- **O PROBLEMA**
Repita fielmente a parte do texto sobre o Git Flow compreendida entre "Dada a popularidade" e "(clique para ampliar)", inclusive.

- **TEXTO FORNECIDO**
Usando Git Flow? Oops...

Sua equipe usa Git Flow? Então deixa eu te dar uma má notícia: provavelmente vocês tomaram uma decisão (bem) ruim.

Frequentemente, quando começamos uma consultoria de DevOps num cliente, uma das primeiras coisas que avaliamos é qual a estratégia de versionamento de código que as equipes estão usando.

E, para as que trabalham com Git, a resposta é quase invariavelmente a mesma:

“Git Flow”.

Dada a popularidade do Git Flow como fluxo de trabalho de equipes que usam o Git, era de se esperar que fosse a melhor escolha - um fluxo versátil e conveniente, que atende à demanda de equipes diferente com realidades diversas. Só que não é. Aliás, longe disso.

"É cilada, Bino!"
"É cilada, Bino!" (clique para ampliar)

Para entender o porquê de o Git Flow provavelmente não ser a melhor escolha para sua equipe, é importante conhecer de onde ele veio, e principalmente seu contexto histórico.

Sobre o Git Flow

O Git Flow foi criado por Vincent Driessen em 2010, a partir do processo de desenvolvimento que ele construiu para gerenciar seus próprios projetos de software. À época, o Git ainda estava “engatinhando” e disputando o espaço com outros sistemas de controle de versão, como o Subversion e o Mercurial. O GitHub, por exemplo, havia sido lançado apenas dois anos antes.

Driessen escreveu um blog post descrevendo em detalhes sua abordagem, que desde então se tornou prática comum no desenvolvimento de software, especialmente para equipes em médias e grandes empresas.

Como funciona?

O Git Flow é baseado em duas branches principais, “master” e “develop”, além de outras branches temporárias para o desenvolvimento de novas funcionalidades, correções de bugs e outras tarefas. A branch “develop” é usada para a integração de código, enquanto a “master” é a branch estável, usada para lançamentos de produção.

Dados armazenados:
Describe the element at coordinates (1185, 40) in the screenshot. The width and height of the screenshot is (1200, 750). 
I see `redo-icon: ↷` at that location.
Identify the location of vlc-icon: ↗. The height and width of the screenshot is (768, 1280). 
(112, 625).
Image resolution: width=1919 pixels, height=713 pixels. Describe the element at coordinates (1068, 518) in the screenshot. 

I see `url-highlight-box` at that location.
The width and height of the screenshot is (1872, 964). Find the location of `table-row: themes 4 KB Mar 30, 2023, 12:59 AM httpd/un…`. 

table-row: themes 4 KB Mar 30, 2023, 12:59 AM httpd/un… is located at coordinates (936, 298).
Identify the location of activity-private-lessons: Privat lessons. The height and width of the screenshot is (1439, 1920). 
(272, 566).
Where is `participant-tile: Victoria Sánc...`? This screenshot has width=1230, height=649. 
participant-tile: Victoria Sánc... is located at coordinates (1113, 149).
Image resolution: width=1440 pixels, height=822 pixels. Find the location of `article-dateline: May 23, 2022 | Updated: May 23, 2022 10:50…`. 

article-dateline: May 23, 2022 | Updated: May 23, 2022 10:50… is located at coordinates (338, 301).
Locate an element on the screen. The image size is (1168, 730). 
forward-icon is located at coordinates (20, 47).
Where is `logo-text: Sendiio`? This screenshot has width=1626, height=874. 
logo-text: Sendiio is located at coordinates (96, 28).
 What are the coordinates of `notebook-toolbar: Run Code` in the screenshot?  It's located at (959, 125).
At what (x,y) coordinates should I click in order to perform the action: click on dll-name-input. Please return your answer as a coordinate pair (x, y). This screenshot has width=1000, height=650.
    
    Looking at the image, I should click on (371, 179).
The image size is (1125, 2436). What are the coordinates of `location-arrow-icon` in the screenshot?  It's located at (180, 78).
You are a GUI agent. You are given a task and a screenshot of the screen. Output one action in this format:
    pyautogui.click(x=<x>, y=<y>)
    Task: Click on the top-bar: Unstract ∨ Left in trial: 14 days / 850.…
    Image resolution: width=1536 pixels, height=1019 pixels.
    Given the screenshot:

- **RESPOSTA ESCRITA**
Dada a popularidade do Git Flow como fluxo de trabalho de equipes que usam o Git, era de se esperar que fosse a melhor escolha - um fluxo versátil e conveniente, que atende à demanda de equipes diferente com realidades diversas. Só que não é. Aliás, longe disso.

"É cilada, Bino!"
"É cilada, Bino!" (clique para ampliar)